GOAL OF THE EXERCISE ->
Please repeat, from the entries that follow, the lines from the one containing "Task: Select the Round Ornament style swatch" through the one containing "Click the word" exactly, adding nothing.

### INPUT RECORDS ###

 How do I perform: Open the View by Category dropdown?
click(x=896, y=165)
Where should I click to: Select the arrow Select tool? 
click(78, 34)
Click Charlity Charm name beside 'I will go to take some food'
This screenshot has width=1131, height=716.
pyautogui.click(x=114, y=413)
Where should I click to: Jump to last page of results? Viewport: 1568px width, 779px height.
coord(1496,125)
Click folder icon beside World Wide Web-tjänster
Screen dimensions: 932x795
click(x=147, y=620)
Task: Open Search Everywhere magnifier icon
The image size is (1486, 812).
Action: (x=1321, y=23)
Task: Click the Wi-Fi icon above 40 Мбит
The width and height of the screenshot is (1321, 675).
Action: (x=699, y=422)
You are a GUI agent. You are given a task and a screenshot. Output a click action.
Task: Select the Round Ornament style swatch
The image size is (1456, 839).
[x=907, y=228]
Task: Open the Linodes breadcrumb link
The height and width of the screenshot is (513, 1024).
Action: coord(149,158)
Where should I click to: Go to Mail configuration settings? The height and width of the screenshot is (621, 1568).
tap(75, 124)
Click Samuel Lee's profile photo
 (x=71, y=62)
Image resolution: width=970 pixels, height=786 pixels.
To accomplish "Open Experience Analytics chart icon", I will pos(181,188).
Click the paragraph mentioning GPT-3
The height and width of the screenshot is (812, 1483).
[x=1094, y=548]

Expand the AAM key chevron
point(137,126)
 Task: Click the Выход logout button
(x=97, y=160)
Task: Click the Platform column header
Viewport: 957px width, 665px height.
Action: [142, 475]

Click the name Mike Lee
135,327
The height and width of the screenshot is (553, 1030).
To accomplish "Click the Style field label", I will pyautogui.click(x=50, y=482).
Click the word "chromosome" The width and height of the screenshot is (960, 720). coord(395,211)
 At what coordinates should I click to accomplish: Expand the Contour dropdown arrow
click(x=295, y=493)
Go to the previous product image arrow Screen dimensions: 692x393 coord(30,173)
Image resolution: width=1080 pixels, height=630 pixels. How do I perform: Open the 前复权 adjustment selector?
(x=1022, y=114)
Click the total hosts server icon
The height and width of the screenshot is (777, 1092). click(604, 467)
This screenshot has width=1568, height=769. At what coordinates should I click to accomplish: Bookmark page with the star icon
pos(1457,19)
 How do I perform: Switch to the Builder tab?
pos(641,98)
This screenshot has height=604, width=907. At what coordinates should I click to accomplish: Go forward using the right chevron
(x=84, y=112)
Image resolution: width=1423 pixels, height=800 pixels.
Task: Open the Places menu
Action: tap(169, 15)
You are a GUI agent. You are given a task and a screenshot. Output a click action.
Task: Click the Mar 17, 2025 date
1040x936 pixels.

###

ANSWER SECTION ->
Task: Select the Round Ornament style swatch
The image size is (1456, 839).
[x=907, y=228]
Task: Open the Linodes breadcrumb link
The height and width of the screenshot is (513, 1024).
Action: coord(149,158)
Where should I click to: Go to Mail configuration settings? The height and width of the screenshot is (621, 1568).
tap(75, 124)
Click Samuel Lee's profile photo
 (x=71, y=62)
Image resolution: width=970 pixels, height=786 pixels.
To accomplish "Open Experience Analytics chart icon", I will pos(181,188).
Click the paragraph mentioning GPT-3
The height and width of the screenshot is (812, 1483).
[x=1094, y=548]

Expand the AAM key chevron
point(137,126)
 Task: Click the Выход logout button
(x=97, y=160)
Task: Click the Platform column header
Viewport: 957px width, 665px height.
Action: [142, 475]

Click the name Mike Lee
135,327
The height and width of the screenshot is (553, 1030).
To accomplish "Click the Style field label", I will pyautogui.click(x=50, y=482).
Click the word "chromosome" The width and height of the screenshot is (960, 720). coord(395,211)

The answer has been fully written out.